AWS Certified Big Data - Specialty (#2)

An online retailer is using Amazon DynamoDB to store data related to customer transactions. The items in the table contains several string attributes describing the transaction as well as a JSON attribute containing the shopping cart and other details corresponding to the transaction. Average item size is – 250KB, most of which is associated with the JSON attribute. The average customer generates – 3GB of data per month. Customers access the table to display their transaction history and review transaction details as needed. Ninety percent of the queries against the table are executed when building the transaction history view, with the other 10% retrieving transaction details. The table is partitioned on CustomerID and sorted on transaction date. The client has very high read capacity provisioned for the table and experiences very even utilization, but complains about the cost of Amazon DynamoDB compared to other NoSQL solutions. Which strategy will reduce the cost associated with the client’s read queries while not degrading quality?

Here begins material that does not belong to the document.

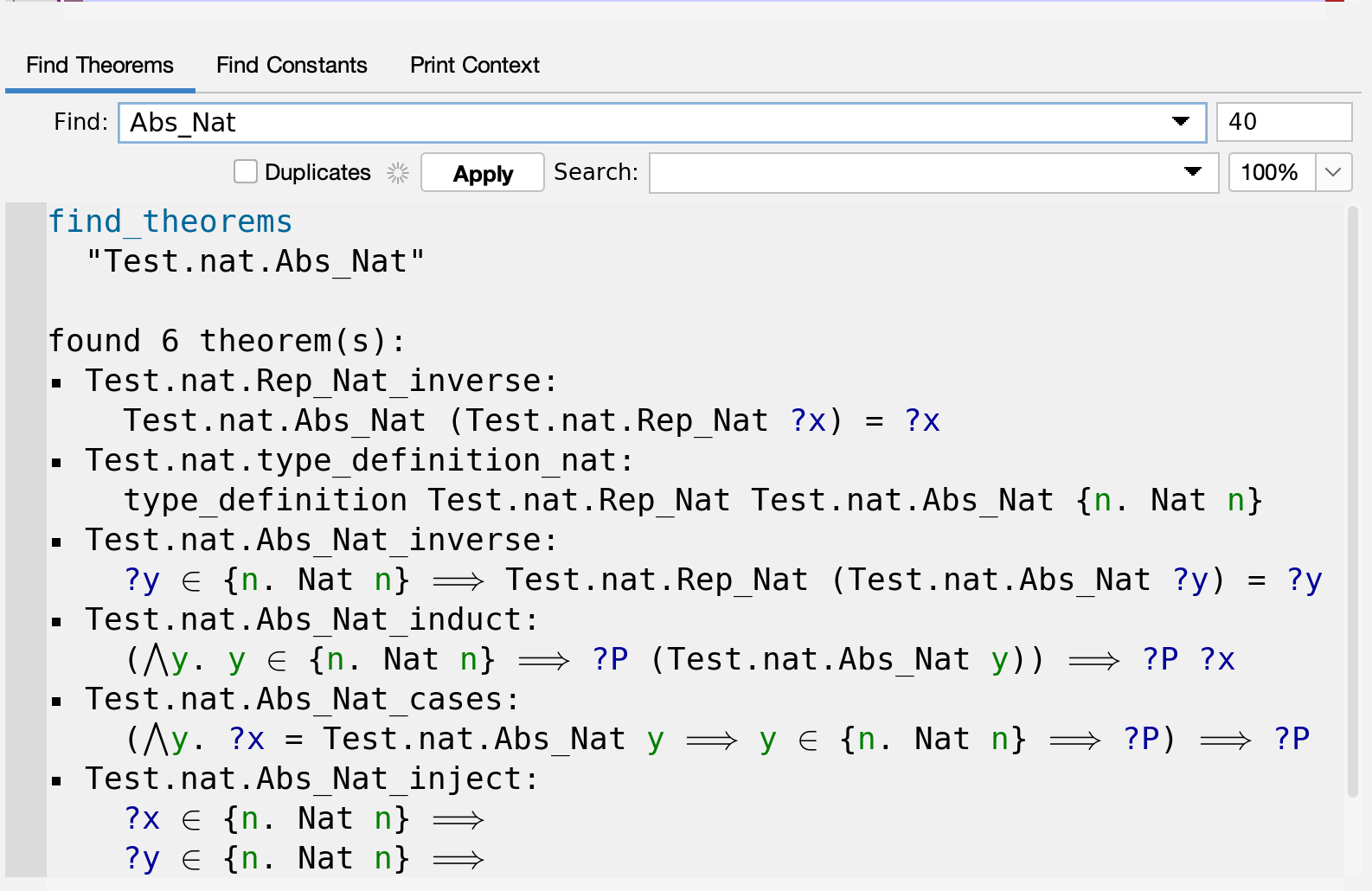Viewport: 1372px width, 891px height.
Task: Click the limit field showing 40
Action: (1283, 122)
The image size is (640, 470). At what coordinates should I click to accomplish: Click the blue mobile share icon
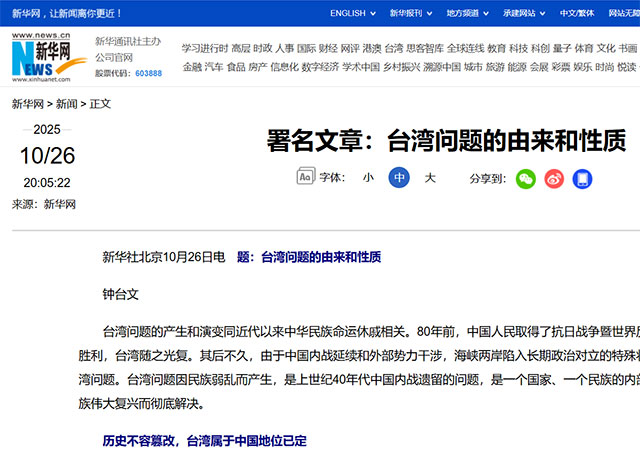[x=582, y=178]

Modify all database calls to use eventually consistent reads and advise customers that transaction history may be one second out-of-date.
Change the primary table to partition on TransactionID, create a GSI partitioned on customer and sorted on date, project small attributes into GSI, and then query GSI for summary data and the primary table for JSON details.
Vertically partition the table, store base attributes on the primary table, and create a foreign key reference to a secondary table containing the JSON data. Query the primary table for summary data and the secondary table for JSON details.
Create an LSI sorted on date, project the JSON attribute into the index, and then query the primary table for summary data and the LSI for JSON details.